これは生命とは何かという哲学的なところから考えなければなりません。インドでは種子の特許は禁止されています。またEUでも生物特許は認めないという動きが出ています。これは特許の適用に反対する市民団体No Patents on Seedsの活動の成果でもあります。
グローバル企業の狙いは分かります。TPPもFRAもUPOV条約も国家がグローバル企業への利益誘導をするために利用されています。しかし、これと同じ次元で反対しても成果は出ないでしょう。命の性格、種子の特性をよく知れば、おのずと正しい判断ができます。たとえば種子は、自然界の野生の種子でも常に変化し続けています。それは登録品種でも同じです。1年として同じ気候、同じ環境はないのですから、命あるものは常に適応するため、その環境で繁栄するために変化しています。現在ある種子の多様性は、各地の農家が種子を播き育て自家採種を続けてくれたおかげです。お米も大豆も数千種位以上の品種があります。
特許を取るには、その遺伝子や形質を記録します。しかし本当は、同じ遺伝子でも違う品種、違う形質が出る植物もあります。命は変化するので管理できません。同じ品種と言えども変化します。それは生きているからです。規格のある工業製品のように、品種を同じ遺伝子同じ形質で維持することは非常に難しいことで、多大な費用がかかります。それゆえ、たとえ維持できたとしてもほんのわずかな品種しかできません。

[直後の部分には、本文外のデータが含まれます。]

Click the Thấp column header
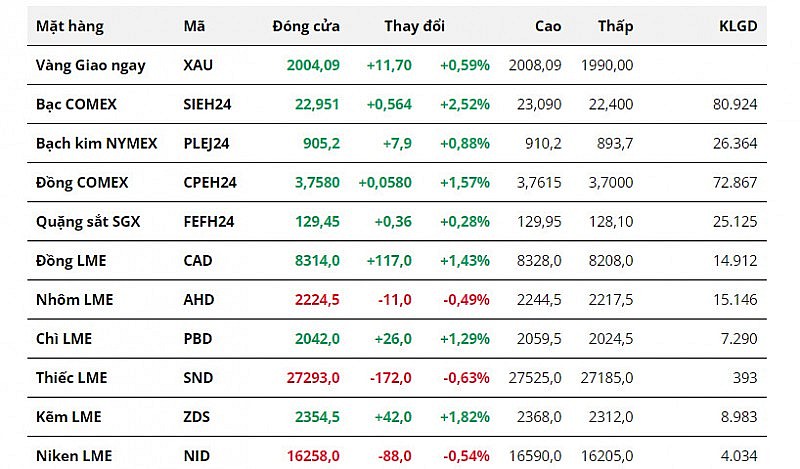The image size is (800, 469). tap(615, 26)
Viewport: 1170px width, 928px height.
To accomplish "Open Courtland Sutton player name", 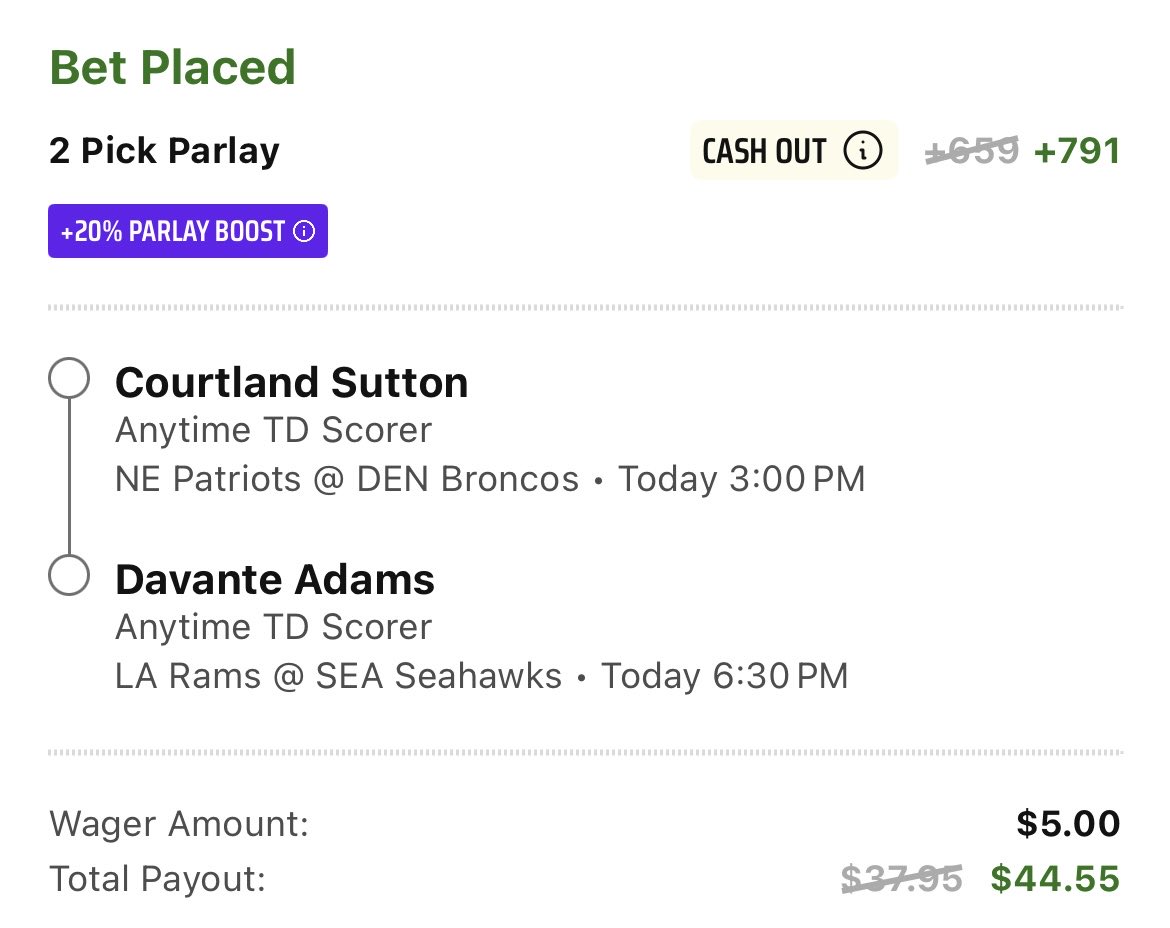I will point(292,383).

これは食の安全保障上、非常にまずいことなのです。気候変動によりある品種が全滅することがあります。過去にもありました。その時出来るだけ多様な種子を持っていることが必要なのです。今までの歴史では、農家が自家採種で守ってきた多様な品種の中からまた私たちの食料となる作物を見つけてきたからです。今まで日本は農業試験場でたくさんの品種を維持管理してきました。民間ではいつ役に立つかわからない品種を維持管理することはできません。もうけに繋がらないからです。しかしこれも種子法廃止で国から民間に移せというのが国の方針です。本当にヤバいことになりました。

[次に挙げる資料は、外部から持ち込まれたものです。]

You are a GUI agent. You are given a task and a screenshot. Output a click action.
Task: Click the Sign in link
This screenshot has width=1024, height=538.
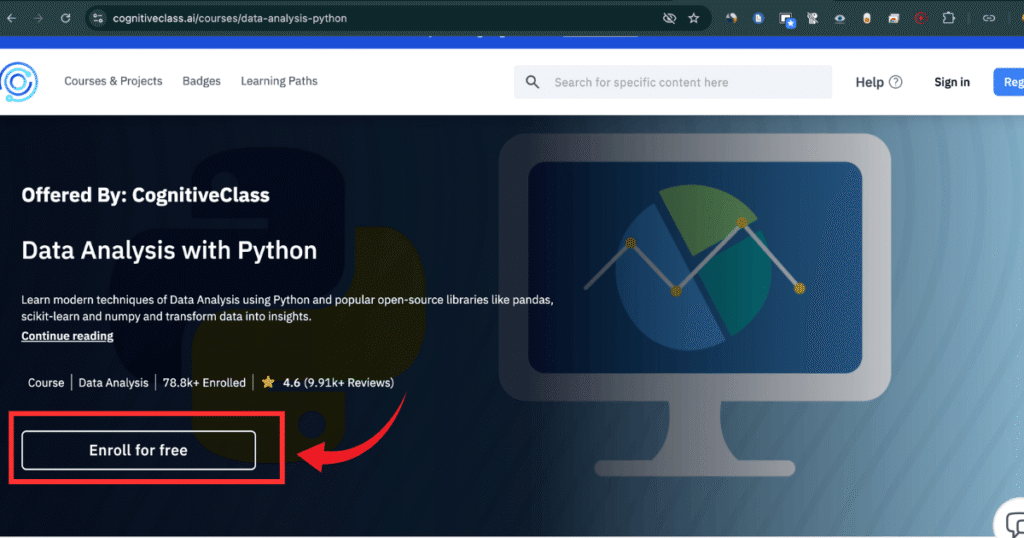coord(952,82)
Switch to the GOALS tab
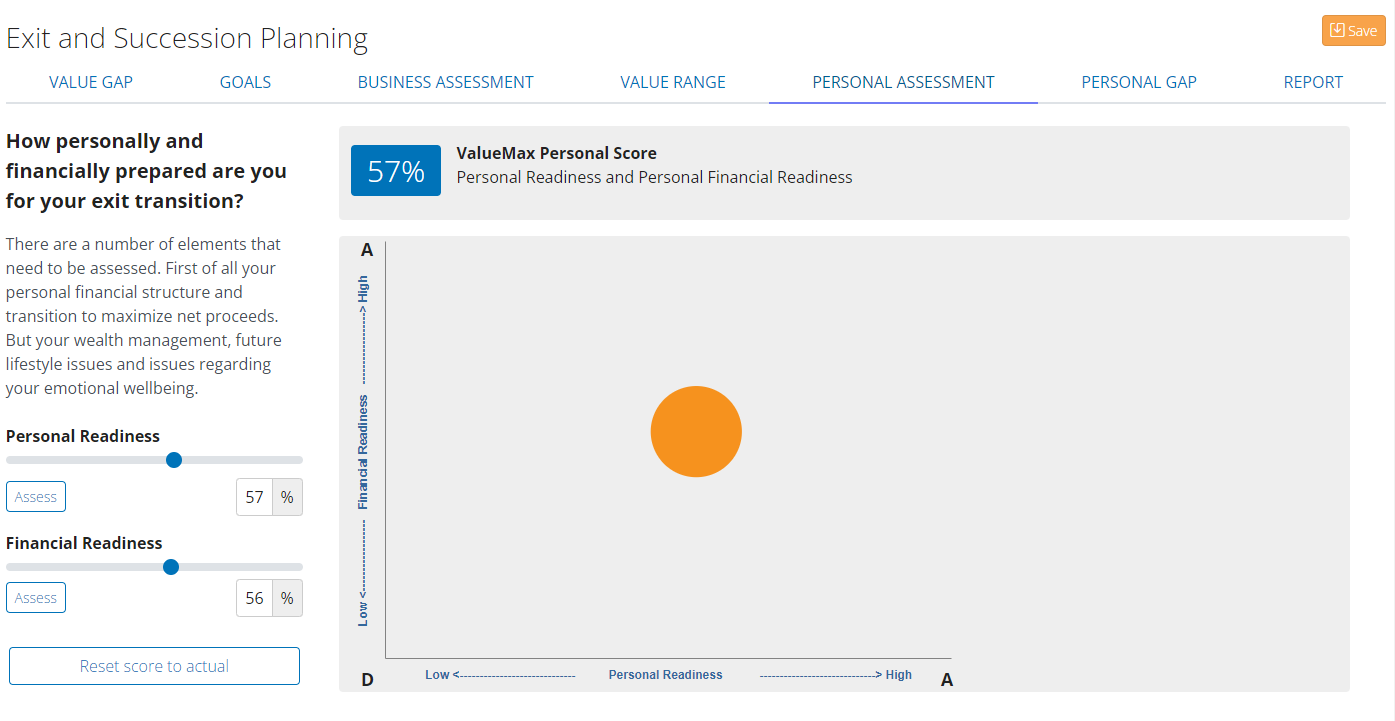 [x=245, y=82]
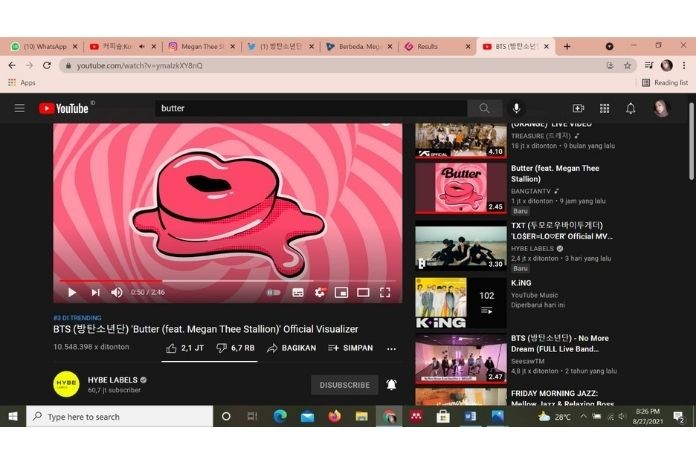Open video player settings gear
The width and height of the screenshot is (696, 464).
(x=320, y=292)
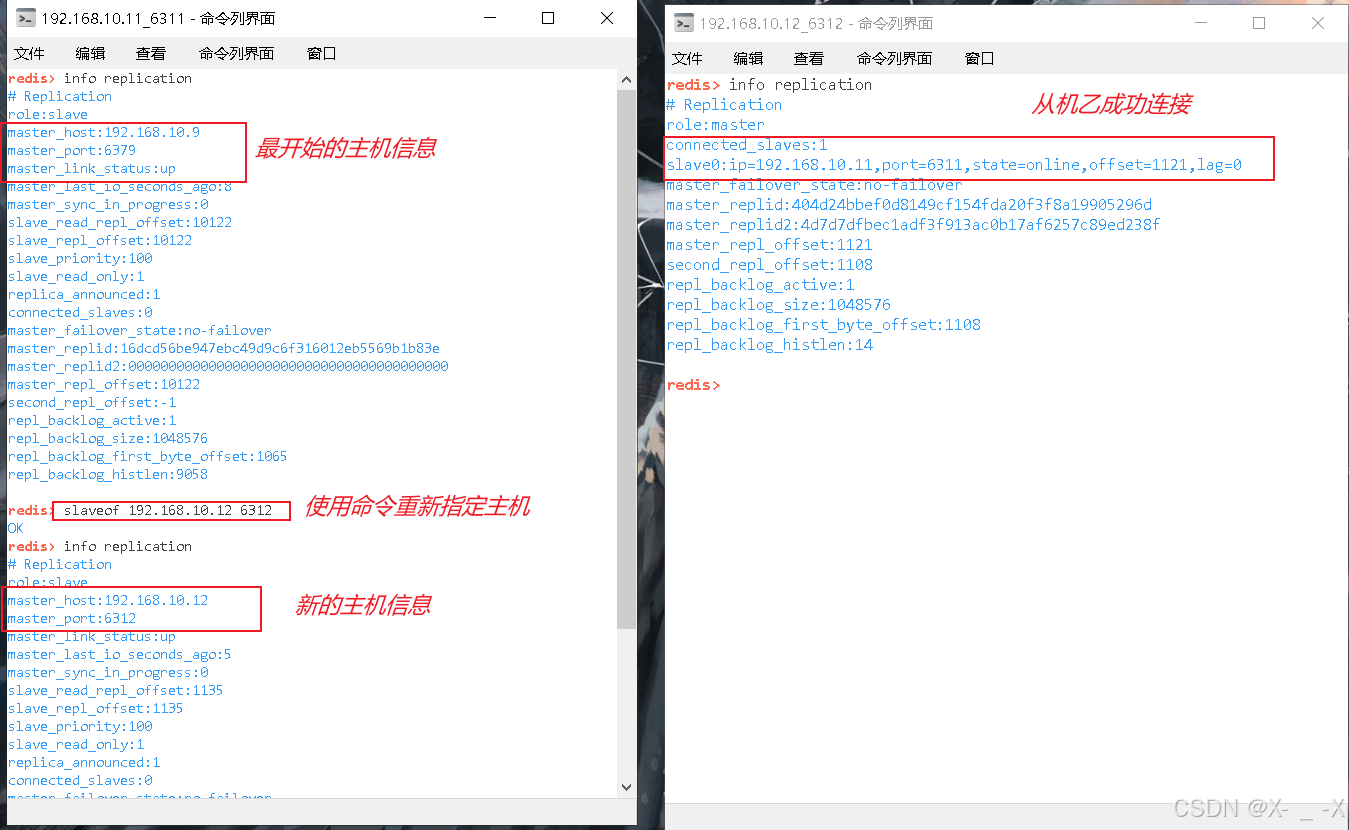Open the 文件 menu in the right window
The image size is (1349, 830).
[x=687, y=59]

日本は種子の種類は多分世界一、水も豊かな国で、今まで危機感はありませんでした。しかし、世界を支配しようとする人は、水と種子を押さえることで、その国を征服するのです。そして今日本は、ほぼ征服されてしまいました。だから、国を私たちの手に取り戻さなければなりません。生きるためには、みんな水と食料は必要とするのですから、主義主張は関係なく、生きているものに特許を与えることと、自家増殖原則禁止に、反対の声を上げてください。お願いします。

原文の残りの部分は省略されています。